My friends have been worried about me lately. Jean-Michel even wrote to my editor to say he thought I was suffering from depression and might never write again. Mme. Harker has been chasing me around the house with tasty desserts in little dishes for all of which I have shown but little interest. She has also chided me for spending hours just sitting inside Miranda, my beautiful and costly Alvis, with the windows up and the motor ticking over gently, all alone in the driveway; listless, lost in some dark reverie.

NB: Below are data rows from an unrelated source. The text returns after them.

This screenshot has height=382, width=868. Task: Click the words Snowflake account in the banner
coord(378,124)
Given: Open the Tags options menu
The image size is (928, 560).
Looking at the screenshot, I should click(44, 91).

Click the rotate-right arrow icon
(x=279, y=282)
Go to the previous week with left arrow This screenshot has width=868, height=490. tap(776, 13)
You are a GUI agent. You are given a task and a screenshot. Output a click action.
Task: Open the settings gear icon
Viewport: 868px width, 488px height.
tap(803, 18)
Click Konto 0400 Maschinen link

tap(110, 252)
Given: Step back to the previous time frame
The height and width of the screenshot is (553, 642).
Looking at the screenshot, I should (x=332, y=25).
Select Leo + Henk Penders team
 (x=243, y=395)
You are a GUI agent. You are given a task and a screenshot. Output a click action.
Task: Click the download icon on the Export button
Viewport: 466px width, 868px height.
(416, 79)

They’re right, in a way. Because yes, since the current state of the world inspires about as much enthusiasm as a three-day-old railway station sandwich, I have seriously considered silence ... the deep and permanent introspective contemplation of the Trappist (but without the beer) as a viable alternative to publishing for a microcosmic audience. But the reason for sitting in the driveway, letting the music of Miranda’s straight-six perfection gently lull me, was a distinct and immediate one: the realization that her era, and mine with her, had come to an end. I wanted to listen to the sound of a time when the internal combustion engine was still new, exciting and had a dynamic future. That future is now behind us, as of this year. Decline and fall are all that remain.
The real Tony Stark
Conversely, the rise and rise of Elon Musk, a real-life Ironman with a name so strange you’d expect to find him in something by Ayn Rand, is a subject given much coverage lately. Why? Is it because Mr Musk is a brilliant self-promoter, like Steve Jobs in his day? Is it because the Tesla Model S looks set to be the first major success story to emerge out of the US motor industry since Lee Iacocca’s Mustang or even Henry Ford’s Model T? Is it because Musk has almost single-handedly created an entire new industry, complete with its discrete infrastructure, and thereby serves as his own benchmark? Or maybe it’s because he’s out Rockefeller’d Rockefeller by inverting the classic “free lamps sell more oil” business model?  Well, it’s all of the above.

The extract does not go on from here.